» WHAT YOU WILL DO: Although the data below contains pictures, please reproduce only its words, exactly.

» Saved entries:

--- START ---

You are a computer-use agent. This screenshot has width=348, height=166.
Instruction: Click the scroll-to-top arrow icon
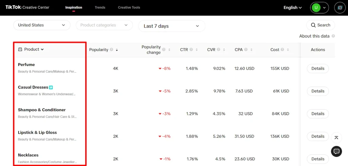[336, 137]
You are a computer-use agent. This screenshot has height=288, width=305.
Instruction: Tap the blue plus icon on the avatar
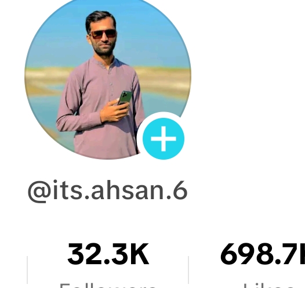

--- END ---

» ANSWER:
You are a computer-use agent. This screenshot has width=348, height=166.
Instruction: Click the scroll-to-top arrow icon
[336, 137]
You are a computer-use agent. This screenshot has height=288, width=305.
Instruction: Tap the blue plus icon on the avatar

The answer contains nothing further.